Le piège : maintenir deux interfaces
La pire idée serait de dupliquer tout mon design system (ma bibliothèque de composants réutilisables) : une version « normale » et une version « miroir ». Ce serait l’enfer à maintenir — chaque bouton, chaque composant, en double.
C’était hors de question pour moi. Surtout que je vise 210 langues, dont plusieurs en RTL (arabe, hébreu, farsi, ourdou…). Mon obsession, comme d’habitude : une seule source de vérité.
Ce que mon framework fait pour moi (et ce qu’il ne fait pas)
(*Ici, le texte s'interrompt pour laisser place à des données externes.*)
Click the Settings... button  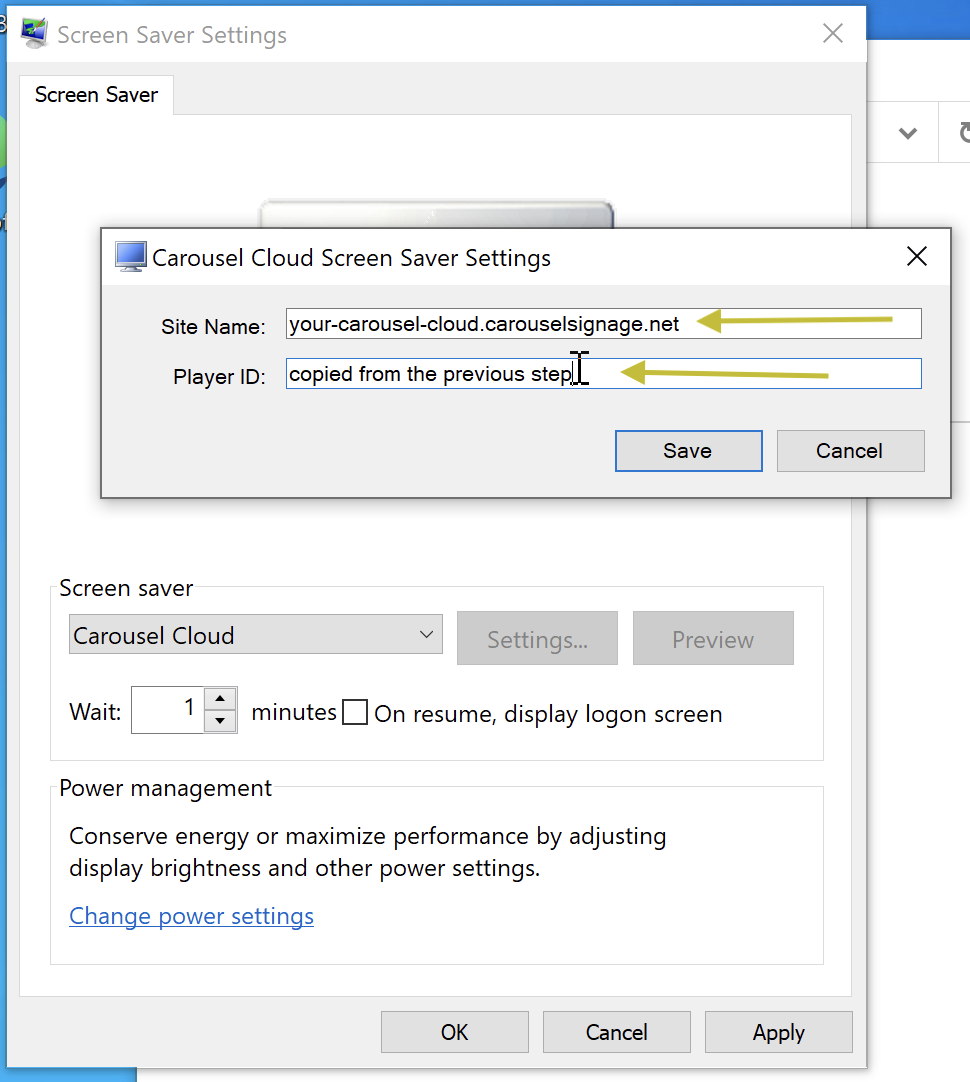(x=537, y=638)
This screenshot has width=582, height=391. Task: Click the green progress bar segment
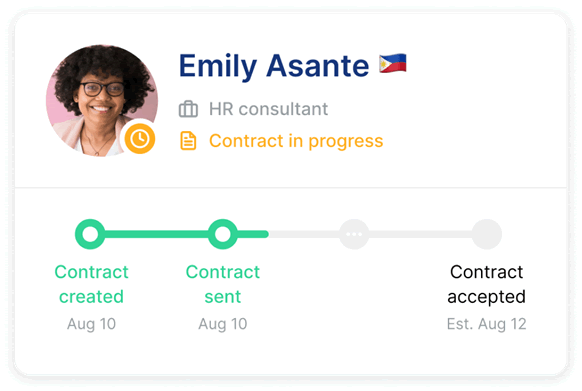pos(156,234)
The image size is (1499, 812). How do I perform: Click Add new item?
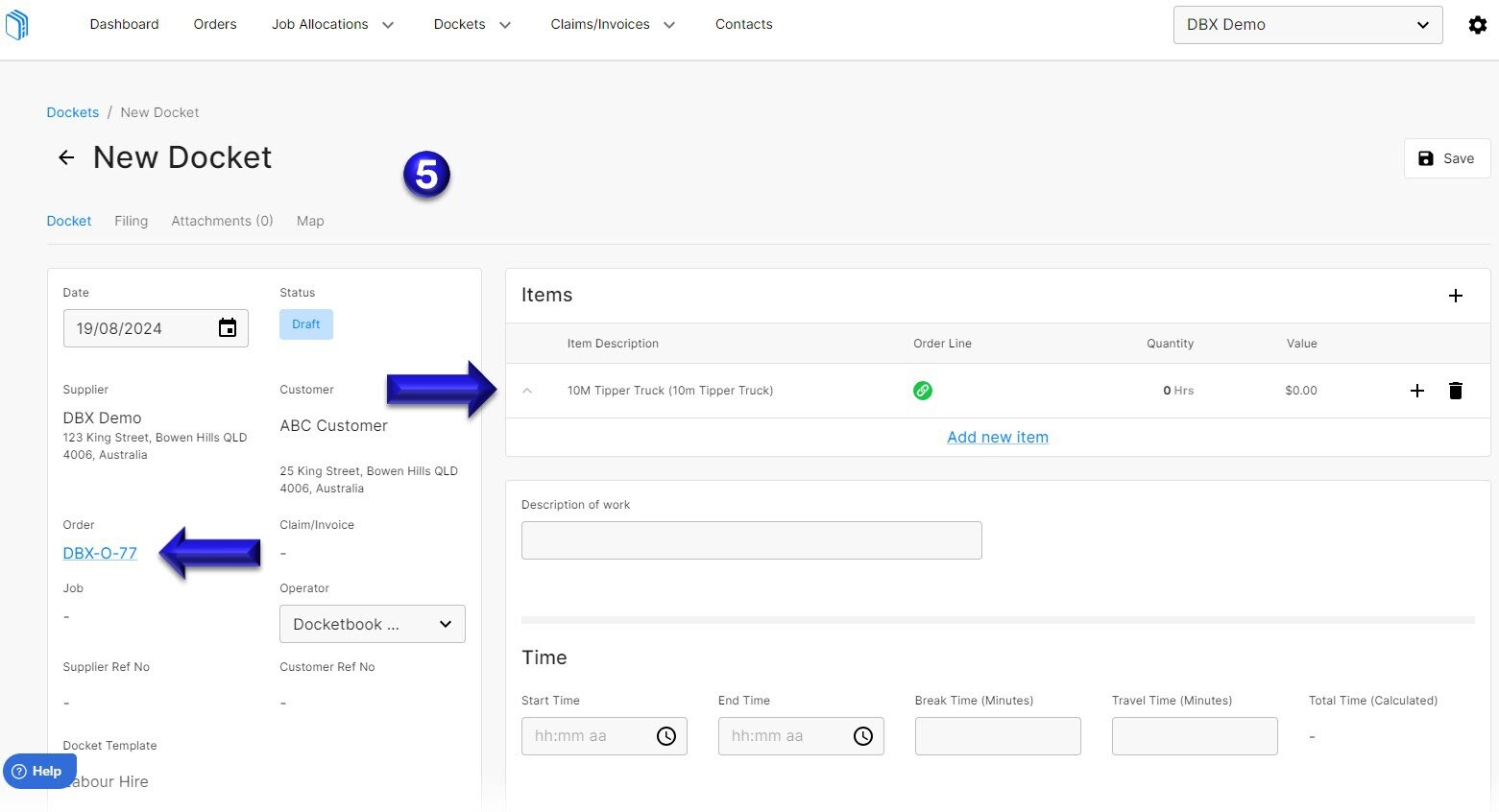(x=997, y=437)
Point très important à avoir en tête : je ne pars pas d’une feuille blanche. Je m’appuie sur des outils existants, et que je trouve fiables et bien pensés, et une bonne partie du boulot est déjà géré par eux. De mon côté, je veille surtout à bien les utiliser, et je comble les manques qu’ils ne couvrent pas, ou pas assez bien à mon goût.
Mes deux fondations :
Ark UI : la librairie de composants sur laquelle repose mon design system. Elle gère nativement la notion de direction : je lui dis « on est en arabe », et les comportements de ses composants (menus, popovers, etc.) s’adaptent. Un truc que j’ai appris à mes dépens : il ne suffit PAS de coller un
dir="rtl"sur une balise et d’espérer ; il faut vraiment passer par le mécanisme prévu par le framework.Panda CSS : mon moteur de styles. C’est lui qui me permet d’écrire mes styles de façon « logique » plutôt que « physique ».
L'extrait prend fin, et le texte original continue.